8 Replies Latest reply: Nov 22, 2012 1:17 AM by Fabrizio Bartolomuci
Fabrizio Bartolomuci Level 1 Level 1 (0 points)

I managed to collect the behavior of a complex web site into a webarchive. Thereafter I would like to turn that webarchive into an html set of nested directory. Yet, when I did it both with Waf and with a commercial software bought on the the Apple store, what I got was just the nested directory with the html page at the bottom and no images, nor css nor working links. If you are interested the webarchive document is at:

http://www.miafoto.it/it/GiroMilano.webarchive

while the weak product of the extraction is at:

http://www.miafoto.it/it/Giromilano/Pagine/default.aspx

and the empty directories above.

In addition to the different look, the webarchive displays the same behavior as the official web site - when a listbox vales is selected and then the button pushed - while the extracted version just produces a page with no contents, by reloading itself rather than the official page. As you may see the webarchive is over 1MB while the product of the extraction just little over 1 KB.

What is wrong with it and how may I perform such an apparently trivial business with usable results?

Thanks, Fabrizio


MacBook Pro, Mac OS X (10.7.1)
  • 1. Re: Converting a webarchive to html
    andyBall_uk Level 7 Level 7 (20,320 points)

    http://sourceforge.net/projects/webarchivext/files/ seemingly works better than waf or the later https://github.com/robrohan/WebArchiveExtractor/downloads

    on the example file you gave, although you lose the perfect map image, although scrolling in that doesn't work offline even in the webarchive format

     

    if a current site, Camino's save-as webpage complete is easier

  • 2. Re: Converting a webarchive to html
    Fabrizio Bartolomuci Level 1 Level 1 (0 points)

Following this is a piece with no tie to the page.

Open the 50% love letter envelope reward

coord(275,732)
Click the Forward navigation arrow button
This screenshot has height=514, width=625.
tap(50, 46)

    What I need from tra HTML page that the web archive as long as the source page do differently of all my experiments, is the possibility of selecting a line and trigger the loading of a new page with the belonging station embedded: I am not so much interested in that page so much as using that as a trampoline to show the correct one in order to parse the belonging station. Have you checked this possibility is given with your solution? given even waf displays a page but it leads nowhere upon selecting a line.

     

    Thanks, Fabrizio

  • 3. Re: Converting a webarchive to html
    andyBall_uk Level 7 Level 7 (20,320 points)

    I think I follow what you want, & no, although the application produces most all of the referenced files, it doesn't create a page that will call up a new    ...atm.it/it/Giromilanoone one like the webarchive does.

  • 4. Re: Converting a webarchive to html
    Fabrizio Bartolomuci Level 1 Level 1 (0 points)

    I am astonished. Is it possible that a webarchive holds inside itself a sort of magic that may not be written on a book of spells? In that case I change my question: is there the possibility to modify the html part in a webarchive and have it keeping on working, and in that case how would I do it without screwing up the non ascii characters in the heading an possibly elsewhere as a normal editor would do?

  • 5. Re: Converting a webarchive to html
    andyBall_uk Level 7 Level 7 (20,320 points)

    no magic, but as you've seen, the converter/folderizer apps aren't consistent.

     

    you can surely edit the html using any raw editor, or even a plist editor.

     

    since you rely on the site still existing/being accesssible - can you use an iframe to display the actual site, instead ?

  • 6. Re: Converting a webarchive to html
    Fabrizio Bartolomuci Level 1 Level 1 (0 points)

    As for the raw editor, have you got any suggestion for either mac or windows leaving possibly apart vi or emacs?

    If any needed the site as-is, of course your option would be good, yet my need is to use that page to open a number of other ones by programmatically selecting a listbox in the page. In practice I need to feed the page with a select value and the page should open the correspondent one like it were manually selected. The problem is that the page presently performs this feat by using scripts stored in .axd virtual files, very Windows style, I have no cue about how to use and much less create.

    Thereafter having the possibility of modifying the webarchive would be just the start of the story.

     

    Of course that would be more a Windows forum issue, but given I am a Mac fan, Apple people are smarter and Safari webarchives seem to tackle them, I feel more comfortable in proposing it here :-)

  • 7. Re: Converting a webarchive to html
    andyBall_uk Level 7 Level 7 (20,320 points)

    http://www.suavetech.com/0xed/0xed.html is quite nice on a mac, & free; textwrangler should be more useful, certainly easier to read.

     

    http://www.nightproductions.net/prefsetter.html will open .webarchives & show how they're arranged, just have to add.plist to the name for it to recognise them. I expect that other plist editors will do the same

     

    if your saved webarchive 'remembers' date & other settings ( seems to?), is it possible to save one for each required value?

  • 8. Re: Converting a webarchive to html
    Fabrizio Bartolomuci Level 1 Level 1 (0 points)

    My problem is that I would like the webarchive to shed some light on the inner working of this Windows technique to build a nuclear facility for opening a page upon selecting a listbox! So if most of the things in the webarchive remain hidden, I am afraid the shed light would not be shining...

    What I am still looking is to have that page or webarchive to programmatically select one element of its listbox to open the appropriate page on the remote site, as the webarchive does, so rising my expectations that is a doable thing.